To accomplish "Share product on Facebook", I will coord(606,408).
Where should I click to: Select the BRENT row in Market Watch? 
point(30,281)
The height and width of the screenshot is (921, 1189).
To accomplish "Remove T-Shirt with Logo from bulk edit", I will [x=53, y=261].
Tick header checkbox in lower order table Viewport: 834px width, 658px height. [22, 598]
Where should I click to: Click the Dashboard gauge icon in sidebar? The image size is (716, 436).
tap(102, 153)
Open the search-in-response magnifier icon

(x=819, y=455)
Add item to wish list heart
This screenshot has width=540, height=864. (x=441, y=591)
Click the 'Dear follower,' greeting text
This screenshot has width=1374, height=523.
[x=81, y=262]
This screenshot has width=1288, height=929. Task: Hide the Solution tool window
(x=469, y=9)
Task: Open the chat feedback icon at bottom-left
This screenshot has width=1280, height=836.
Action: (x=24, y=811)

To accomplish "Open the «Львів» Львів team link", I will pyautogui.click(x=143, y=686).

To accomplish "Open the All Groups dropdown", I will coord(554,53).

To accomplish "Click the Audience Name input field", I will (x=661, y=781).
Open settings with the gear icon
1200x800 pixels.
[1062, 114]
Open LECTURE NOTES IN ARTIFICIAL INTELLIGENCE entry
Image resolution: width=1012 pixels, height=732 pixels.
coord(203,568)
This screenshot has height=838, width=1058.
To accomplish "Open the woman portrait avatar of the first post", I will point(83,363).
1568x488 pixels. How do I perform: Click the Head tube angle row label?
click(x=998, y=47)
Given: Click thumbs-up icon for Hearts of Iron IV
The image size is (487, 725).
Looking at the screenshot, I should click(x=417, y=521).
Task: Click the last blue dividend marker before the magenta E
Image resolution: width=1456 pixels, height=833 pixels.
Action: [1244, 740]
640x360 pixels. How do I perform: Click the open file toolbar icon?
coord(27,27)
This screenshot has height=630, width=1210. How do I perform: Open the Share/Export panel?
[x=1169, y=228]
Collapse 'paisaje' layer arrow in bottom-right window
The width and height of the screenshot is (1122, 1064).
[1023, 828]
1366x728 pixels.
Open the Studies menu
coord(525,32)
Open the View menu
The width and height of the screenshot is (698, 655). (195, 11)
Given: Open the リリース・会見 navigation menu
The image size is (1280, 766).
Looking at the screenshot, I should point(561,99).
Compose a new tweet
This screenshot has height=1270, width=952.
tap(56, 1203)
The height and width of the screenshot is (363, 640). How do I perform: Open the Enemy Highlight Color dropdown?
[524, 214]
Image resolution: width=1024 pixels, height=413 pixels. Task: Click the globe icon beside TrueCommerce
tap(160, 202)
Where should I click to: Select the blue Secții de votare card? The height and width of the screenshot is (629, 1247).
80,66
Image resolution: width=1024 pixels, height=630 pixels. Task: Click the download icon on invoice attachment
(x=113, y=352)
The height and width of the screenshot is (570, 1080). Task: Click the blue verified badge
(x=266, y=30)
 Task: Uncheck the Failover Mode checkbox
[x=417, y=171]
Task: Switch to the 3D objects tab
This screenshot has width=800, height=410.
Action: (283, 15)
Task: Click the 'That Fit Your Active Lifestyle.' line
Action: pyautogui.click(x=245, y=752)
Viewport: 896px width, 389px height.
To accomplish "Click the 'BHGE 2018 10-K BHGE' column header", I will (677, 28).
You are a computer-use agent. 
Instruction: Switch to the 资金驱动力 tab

• _Task objective_: Reproduce the data exactly, omitting nothing.

• _Exercise answer_:
To accomplish "Share product on Facebook", I will coord(606,408).
Where should I click to: Select the BRENT row in Market Watch? 
point(30,281)
The height and width of the screenshot is (921, 1189).
To accomplish "Remove T-Shirt with Logo from bulk edit", I will [x=53, y=261].
Tick header checkbox in lower order table Viewport: 834px width, 658px height. [22, 598]
Where should I click to: Click the Dashboard gauge icon in sidebar? The image size is (716, 436).
tap(102, 153)
Open the search-in-response magnifier icon

(x=819, y=455)
Add item to wish list heart
This screenshot has width=540, height=864. (x=441, y=591)
Click the 'Dear follower,' greeting text
This screenshot has width=1374, height=523.
[x=81, y=262]
This screenshot has width=1288, height=929. Task: Hide the Solution tool window
(x=469, y=9)
Task: Open the chat feedback icon at bottom-left
This screenshot has width=1280, height=836.
Action: (x=24, y=811)

To accomplish "Open the «Львів» Львів team link", I will pyautogui.click(x=143, y=686).

To accomplish "Open the All Groups dropdown", I will coord(554,53).

To accomplish "Click the Audience Name input field", I will (x=661, y=781).
Open settings with the gear icon
1200x800 pixels.
[1062, 114]
Open LECTURE NOTES IN ARTIFICIAL INTELLIGENCE entry
Image resolution: width=1012 pixels, height=732 pixels.
coord(203,568)
This screenshot has height=838, width=1058.
To accomplish "Open the woman portrait avatar of the first post", I will point(83,363).
1568x488 pixels. How do I perform: Click the Head tube angle row label?
click(x=998, y=47)
Given: Click thumbs-up icon for Hearts of Iron IV
The image size is (487, 725).
Looking at the screenshot, I should click(x=417, y=521).
Task: Click the last blue dividend marker before the magenta E
Image resolution: width=1456 pixels, height=833 pixels.
Action: [1244, 740]
640x360 pixels. How do I perform: Click the open file toolbar icon?
coord(27,27)
This screenshot has height=630, width=1210. How do I perform: Open the Share/Export panel?
[x=1169, y=228]
Collapse 'paisaje' layer arrow in bottom-right window
The width and height of the screenshot is (1122, 1064).
[1023, 828]
1366x728 pixels.
Open the Studies menu
coord(525,32)
Open the View menu
The width and height of the screenshot is (698, 655). (195, 11)
Given: Open the リリース・会見 navigation menu
The image size is (1280, 766).
Looking at the screenshot, I should point(561,99).
Compose a new tweet
This screenshot has height=1270, width=952.
tap(56, 1203)
The height and width of the screenshot is (363, 640). How do I perform: Open the Enemy Highlight Color dropdown?
[524, 214]
Image resolution: width=1024 pixels, height=413 pixels. Task: Click the globe icon beside TrueCommerce
tap(160, 202)
Where should I click to: Select the blue Secții de votare card? The height and width of the screenshot is (629, 1247).
80,66
Image resolution: width=1024 pixels, height=630 pixels. Task: Click the download icon on invoice attachment
(x=113, y=352)
The height and width of the screenshot is (570, 1080). Task: Click the blue verified badge
(x=266, y=30)
 Task: Uncheck the Failover Mode checkbox
[x=417, y=171]
Task: Switch to the 3D objects tab
This screenshot has width=800, height=410.
Action: (283, 15)
Task: Click the 'That Fit Your Active Lifestyle.' line
Action: pyautogui.click(x=245, y=752)
Viewport: 896px width, 389px height.
To accomplish "Click the 'BHGE 2018 10-K BHGE' column header", I will (677, 28).
You are a computer-use agent. 
Instruction: Switch to the 资金驱动力 tab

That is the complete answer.